Honorific Prefix: | His Illustrious Highness |
Prince Nicholas Tchkotoua | |
Birth Date: | 24 September 1909 |
Birth Place: | Batumi, Georgia |
Death Place: | Lausanne, Switzerland |
Occupation: | Author and Ambassador of the Order of Malta |
Spouse: | Carol Carpenter Marmon |
Children: | Tamara, Zourab, Nina, Charles, Marina, Dimitri |
Nationality: | Georgian / US-American |
His Serene Highness Prince Nicholas Tchkotoua (1909-1984) was a Georgian writer and a prominent member of the Order of Malta.[1] He fled his homeland after the takeover by the Bolsheviks in 1921.
Born into the House of Tchkhotua, an old Georgian noble family, which later became also part of the Russian nobility, as the son of Prince Chalva Charles Tchkhotua (1873-1931) and his wife and cousin, Princess Pelagia Platonovna Tchkhotua (1883-1943).

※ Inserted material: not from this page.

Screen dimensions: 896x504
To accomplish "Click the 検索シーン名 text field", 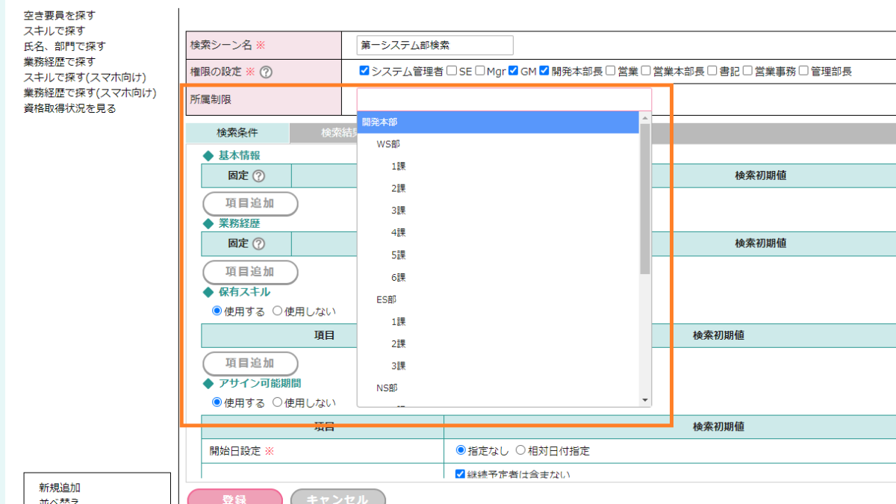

He had one brother, Prince Zourab.
Tchkotoua was educated in France and Switzerland and settled in the US in 1933, where he met and married Carol Marmon, only daughter of Howard Carpenter Marmon (creator of the Marmon Wasp)[2] whilst at the Marmon Motor Car Company).
In 1949, Tchkotoua published a novel he wrote in English, claimed as the first-ever internationally published novel written by a Georgian.[3] In the novel, set in Tbilisi, Lausanne and Paris before the First World War, Georgian Prince Shota's love for his Taya, a Russian princess, remains faithful even when outside forces manipulate their emotions, prise them apart and Shota ends up betrothed to an American. But it is the emotion, rather than the betrothal, that concerns the author. A new, re-edited version of the novel was published in 2008 to some acclaim.[4] [5] [6]
Tchkotoua and his family later moved to Lausanne, Switzerland, where he died in 1984.[7] He found his final resting place next to his wife, who had already died in 1966, at the cemetery of Compesières in Bardonnex, a municipality in the Swiss canton of Geneva, where the Compesières Commandry of the Order of Malta is located. One of their sons - the car racing driver Zourab (1937-2019) - was buried in the family grave as well.
Tchkotoua had asked that after his death his heart be buried in Georgia. In 1988 his family smuggled it back to the cemetery in Vera, Tbilisi, where it lies to this day.[8]